▼
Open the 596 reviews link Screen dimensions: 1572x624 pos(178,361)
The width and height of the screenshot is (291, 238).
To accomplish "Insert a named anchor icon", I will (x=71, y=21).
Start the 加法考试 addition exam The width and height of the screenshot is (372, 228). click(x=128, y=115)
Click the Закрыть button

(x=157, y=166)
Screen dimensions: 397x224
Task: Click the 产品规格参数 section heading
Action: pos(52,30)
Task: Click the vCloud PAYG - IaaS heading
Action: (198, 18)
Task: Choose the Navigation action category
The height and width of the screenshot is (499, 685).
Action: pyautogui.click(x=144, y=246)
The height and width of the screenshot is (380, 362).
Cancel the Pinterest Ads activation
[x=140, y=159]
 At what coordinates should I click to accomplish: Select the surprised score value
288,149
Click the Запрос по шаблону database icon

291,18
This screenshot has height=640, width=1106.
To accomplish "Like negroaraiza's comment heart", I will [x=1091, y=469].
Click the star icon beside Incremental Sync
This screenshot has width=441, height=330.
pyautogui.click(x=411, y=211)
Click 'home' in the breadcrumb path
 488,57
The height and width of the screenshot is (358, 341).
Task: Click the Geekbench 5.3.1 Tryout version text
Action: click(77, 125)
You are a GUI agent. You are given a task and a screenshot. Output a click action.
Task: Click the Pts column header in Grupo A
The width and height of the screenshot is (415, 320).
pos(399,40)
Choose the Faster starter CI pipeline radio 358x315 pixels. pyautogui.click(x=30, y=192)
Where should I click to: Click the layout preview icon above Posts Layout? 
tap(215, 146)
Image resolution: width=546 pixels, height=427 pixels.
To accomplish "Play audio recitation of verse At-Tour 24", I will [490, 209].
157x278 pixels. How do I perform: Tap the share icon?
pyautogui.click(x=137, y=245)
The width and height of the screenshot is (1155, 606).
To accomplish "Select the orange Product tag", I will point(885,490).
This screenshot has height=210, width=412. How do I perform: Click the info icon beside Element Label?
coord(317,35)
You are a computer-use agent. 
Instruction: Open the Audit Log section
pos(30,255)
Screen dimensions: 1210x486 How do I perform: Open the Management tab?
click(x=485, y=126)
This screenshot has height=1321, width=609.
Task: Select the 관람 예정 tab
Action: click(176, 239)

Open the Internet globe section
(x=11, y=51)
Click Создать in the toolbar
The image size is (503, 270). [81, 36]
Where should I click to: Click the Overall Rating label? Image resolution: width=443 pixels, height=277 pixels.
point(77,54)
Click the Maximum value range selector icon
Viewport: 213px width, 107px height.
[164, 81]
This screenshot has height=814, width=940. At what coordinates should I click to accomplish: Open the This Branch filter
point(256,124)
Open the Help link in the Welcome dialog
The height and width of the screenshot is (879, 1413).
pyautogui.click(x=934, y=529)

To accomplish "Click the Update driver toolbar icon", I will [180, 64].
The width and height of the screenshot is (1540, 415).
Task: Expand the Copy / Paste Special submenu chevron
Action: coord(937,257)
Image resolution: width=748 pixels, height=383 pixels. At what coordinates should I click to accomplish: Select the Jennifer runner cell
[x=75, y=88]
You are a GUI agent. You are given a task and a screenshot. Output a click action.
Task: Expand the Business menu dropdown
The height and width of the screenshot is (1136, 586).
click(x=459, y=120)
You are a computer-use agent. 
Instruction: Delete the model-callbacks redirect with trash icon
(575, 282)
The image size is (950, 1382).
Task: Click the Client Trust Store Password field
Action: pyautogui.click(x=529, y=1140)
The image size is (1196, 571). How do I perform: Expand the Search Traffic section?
▲
• [How to complete this task] In the listing above, find the line containing "The width and height of the screenshot is (415, 320)." and the line containing "Image resolution: width=546", then retype both and every line between them exactly, with nothing else.

• [Response to the exercise]
The width and height of the screenshot is (415, 320).
pos(399,40)
Choose the Faster starter CI pipeline radio 358x315 pixels. pyautogui.click(x=30, y=192)
Where should I click to: Click the layout preview icon above Posts Layout? 
tap(215, 146)
Image resolution: width=546 pixels, height=427 pixels.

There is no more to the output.